* READING PASSAGE
Generally in life, we normally try to escape uncomfortable emotions. The Dark Clown work has an exercise where course participants do what I call Dark Side Play, where they do a kind of Lazy Susan exercise (an inner circle facing an outer circle). (The outer circle does the exercise and rotates to a fresh partner after each turn.) Those doing the exercise are all given a Marginalised Emotion* to portray (to pretend into). The 'do-ers' have three aims 1/ to create 'a believable verisimilitude of pain and distress' 2/ to employ as many of the comedy crafts as they can remember to employ in the service of 3/ making their partner access Troubled Laughter. Emotions worked include (among others) panic, dread, grief and shame.


When I reach Red Nose Clown, I mention proprioception. I may need a more precise word - science friends, please email me! What I mean is when a spontaneous moment of play has created a sound, gesture, timbre, rhythm, phrase-length that has caused laughter. I encourage students (course participants) to develop the hunger to grow the sense-ability to take an inner snapshot so that they can reproduce what they just did. Then it can be tried again, impartially, like a scientist. Possibly, they might employ the rule of three. No harm if they don't - they can practice the 'fail', accept their emotions of the moment, or just be the presence of that new moment (play the ball where it lies) breathe, await the incoming impulse, and do something else from there - it's all good for the Clown. 

This skill, or understanding of being able to feel what is manifest in your body and voice in the moment, this 'knack', once learned in Red Nose mode, can be employed in Dark Clown mode. To create Troubled Laughter, the Dark Clown performer must nurture the audience's responses and seek to stimulate and recreate laughter where possible (by recreating the physical/vocal/energetic moment which caused the laugh in the first place. It is important in Dark Clown that the duplicated sound appear to be reproduced 'involuntarily': 'The amygdala made me do it', as it were.** Why? Because, in order to keep the audience 'on the hook', the Dark Clown must sustain the 'truth' of the situation (by situation I meant the Imagined Predicament).

* AIM OF THE TASK
In the clown training text, which emotions are named as ones worked in the Dark Side Play exercise?

* SOURCE EXCERPT
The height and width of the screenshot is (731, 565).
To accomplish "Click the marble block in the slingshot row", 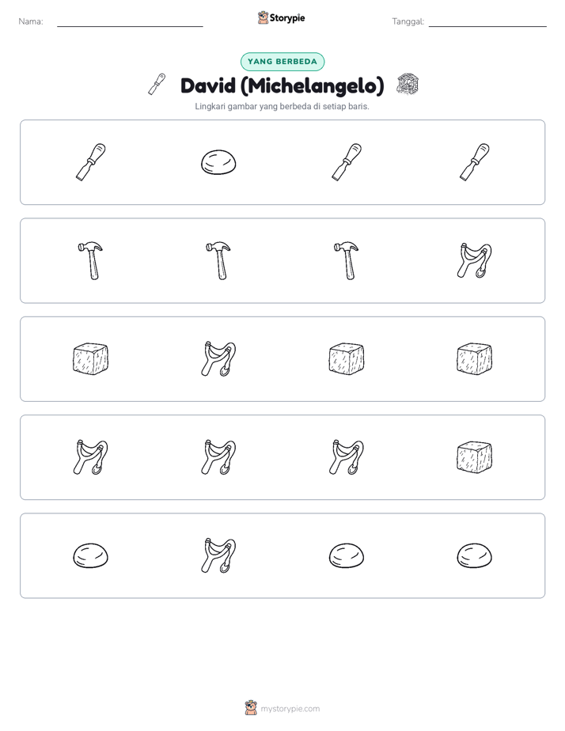I will tap(475, 457).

* RESPONSE TO THIS EXERCISE
Panic, dread, grief and shame.